Your copy of the lines below must match them exactly and contain no images.

####################

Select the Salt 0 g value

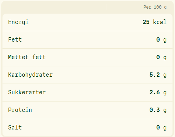click(161, 128)
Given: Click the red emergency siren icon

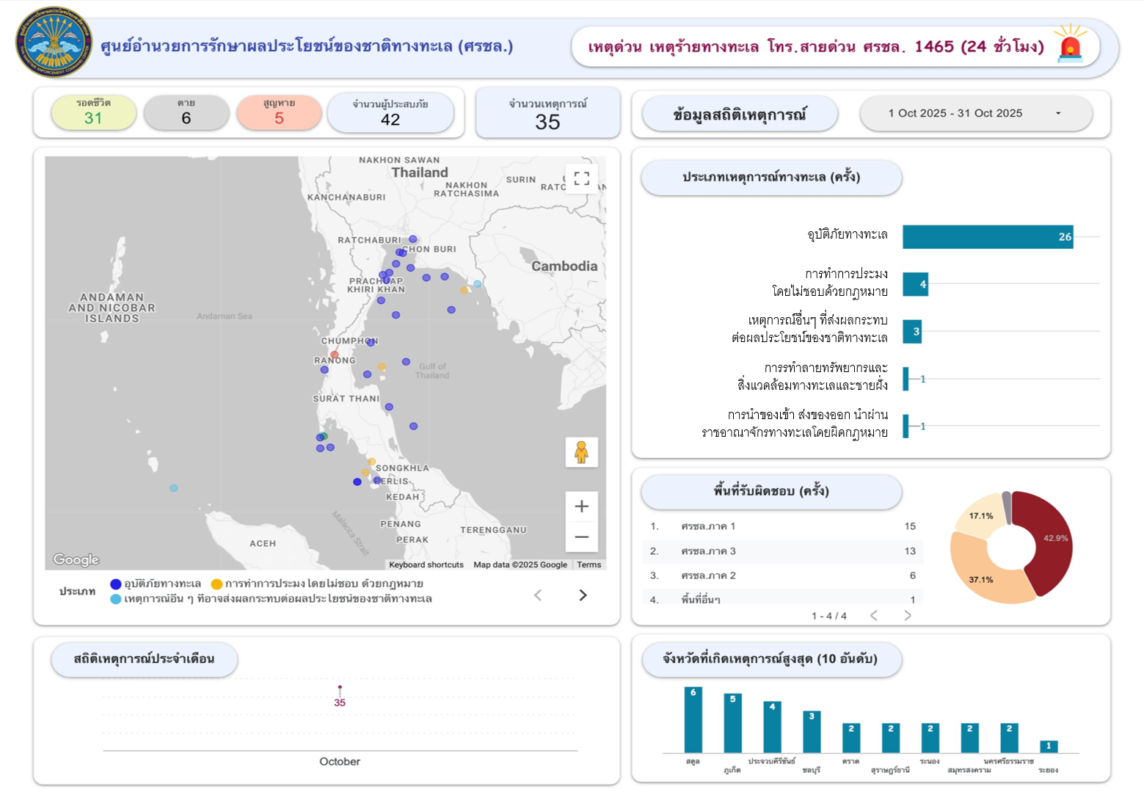Looking at the screenshot, I should click(x=1070, y=46).
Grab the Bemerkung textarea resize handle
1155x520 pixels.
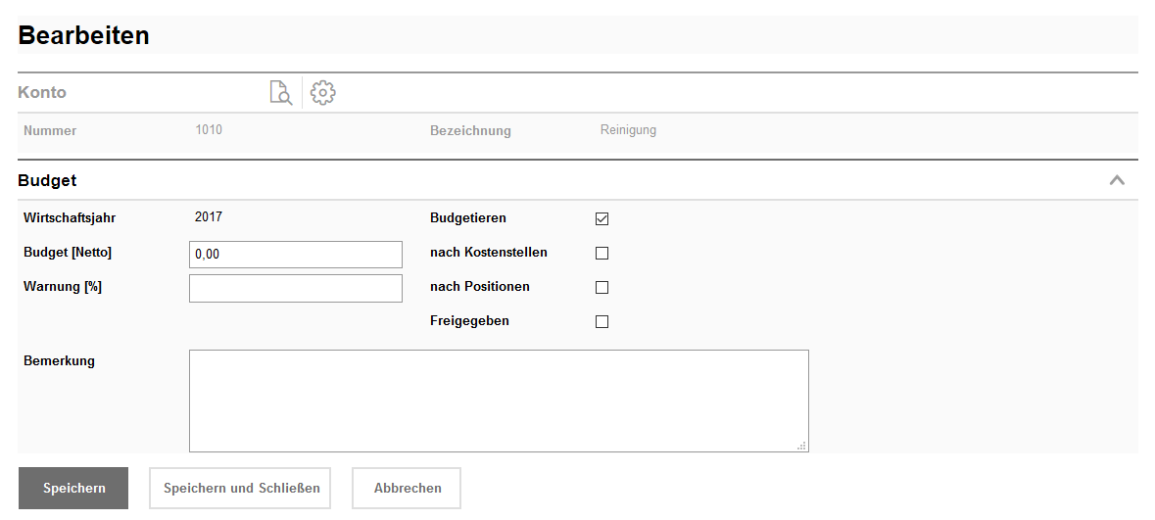click(801, 446)
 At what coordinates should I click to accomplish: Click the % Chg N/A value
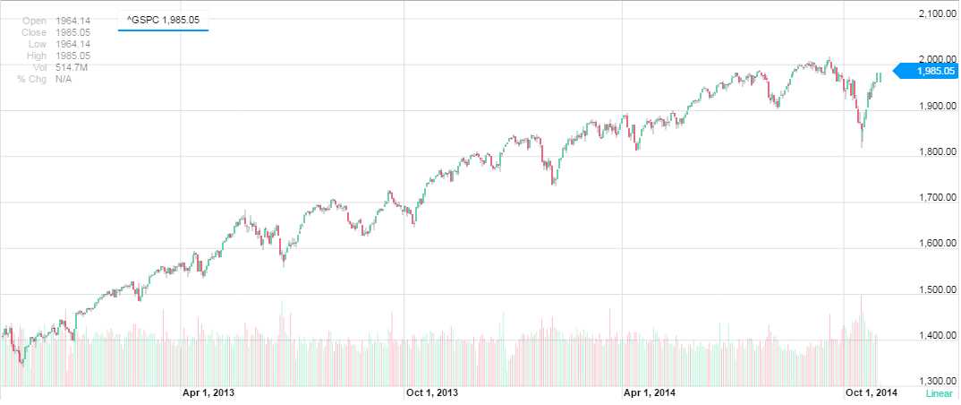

####################

--- Result of this exercise ---
Select the Salt 0 g value

click(161, 128)
Given: Click the red emergency siren icon

Looking at the screenshot, I should click(x=1070, y=46).
Grab the Bemerkung textarea resize handle
1155x520 pixels.
click(801, 446)
 At what coordinates should I click to accomplish: Click the % Chg N/A value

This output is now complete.